Apple’s new iPhones are bigger, faster, and thinner than any phones the company’s launched to date. But the iPhone 6 and iPhone 6 Plus also have a few other new tricks including support for wireless payments using the new Apple Pay feature.
This lets you use your phone as a digital wallet and it allows you to pay for goods at over 200 thousand stores in the US simply by tapping your phone against a wireless payment system.
The new phones do this thanks to an NFC (Near Field Communication) chip. But unlike Android phones with NFC, the iPhone 6 and iPhone 6 Plus won’t be able to use the NFC chip to do anything but use Apple Pay.
Cult of Mac reports that Apple hasn’t released any APIs that would allow developers to create apps that tap into NFC.

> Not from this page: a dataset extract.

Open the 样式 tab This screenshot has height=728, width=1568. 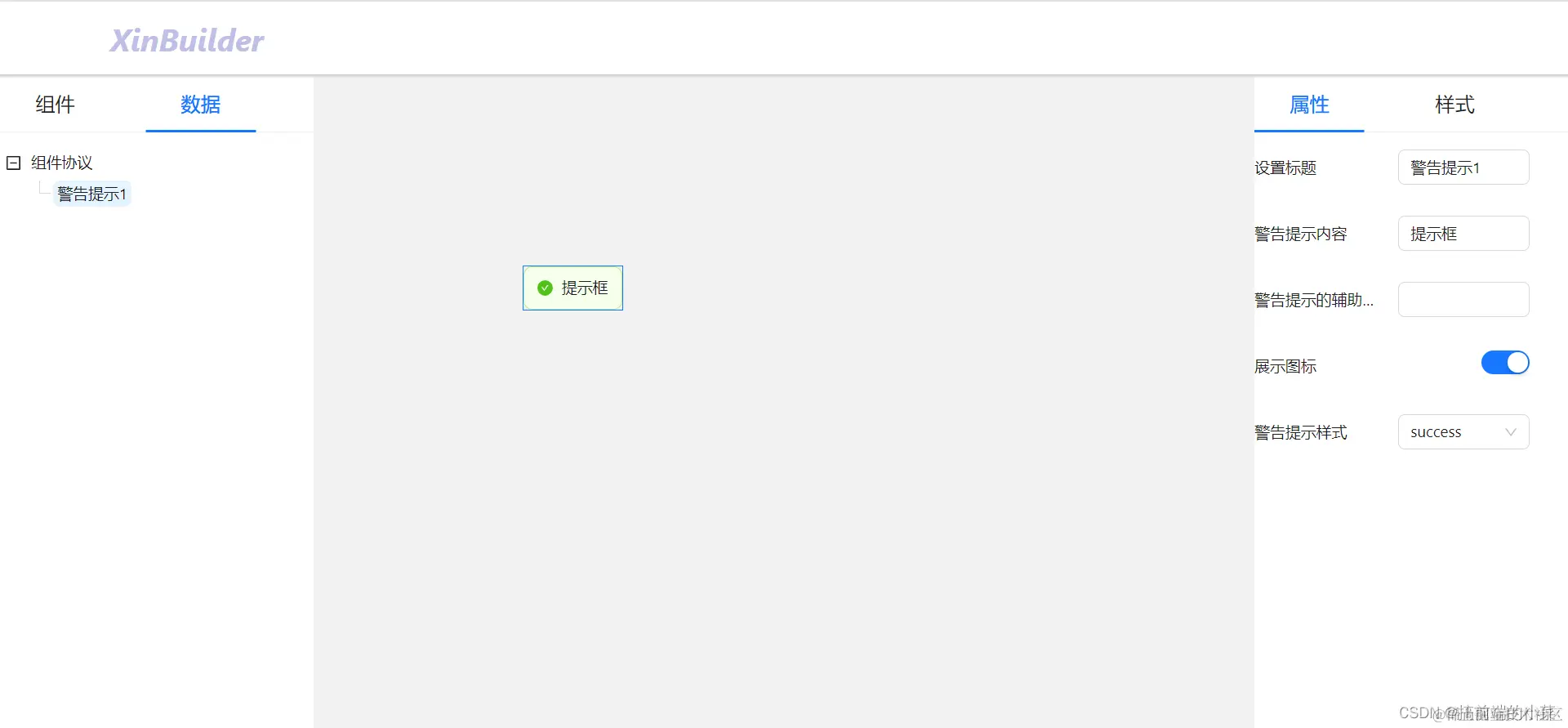pyautogui.click(x=1454, y=105)
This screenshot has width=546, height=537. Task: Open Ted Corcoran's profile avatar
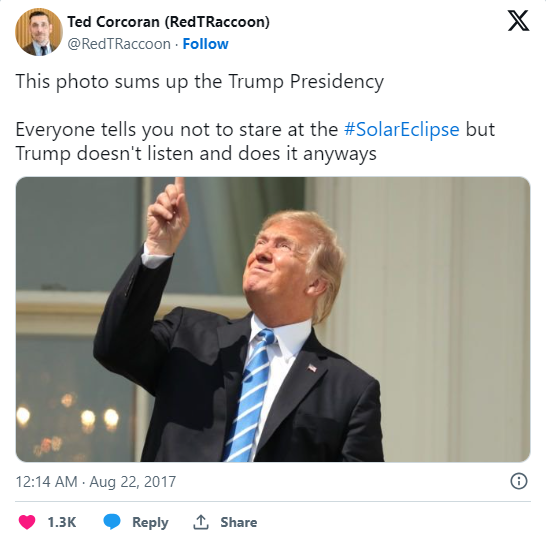click(x=39, y=32)
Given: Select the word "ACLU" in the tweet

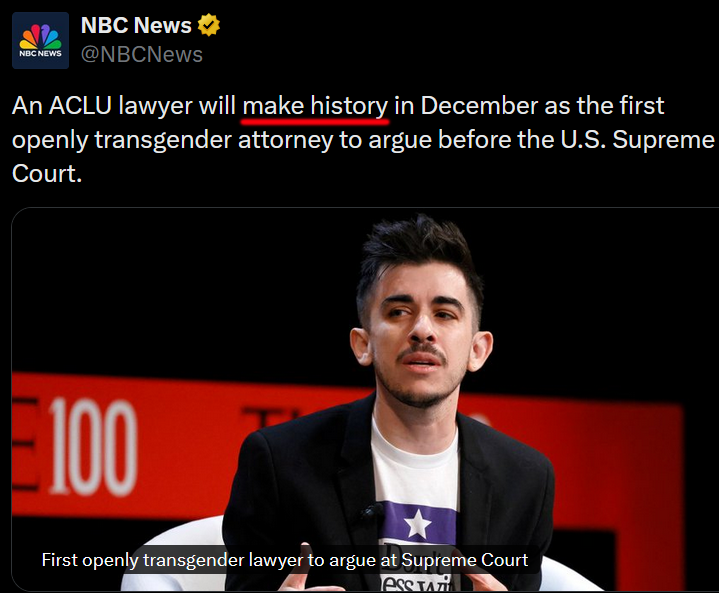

That means you won’t see third-party iOS apps for pairing Bluetooth speakers or headsets, sharing files between devices, or using NFC in other ways… at least not at launch.
It’s possible that Apple could eventually open up access to the NFC chip. When it launched its first iPhones with Touch ID fingerprint sensors there was no way for app developers to tap into it either. But now developers can create iOS 8 apps that use Touch ID.
Apple is releasing iOS 8 this week, which means the first Touch ID-enabled apps should be hitting the App Store soon.
So what you are trying to say is that the iPhone 6 has an NFC chip, but no NFC capabilities….
or in short, useless.
The iPhone 6 is far from useless. Now that Apple has finally embraced NFC mobile payments, they will become much more common so that those of us who use real phones can pay with NFC in most places.
whew nfc,,is that something new that apple invented????what a major innovation…..?
Yes, they invented NFC to improve the UX at KFC.
I just love how Apple integrates everything so well. /s
Because Google Wallet isn’t widely known enough amongst Apple users for Apple Pay to be considered a copy-cat.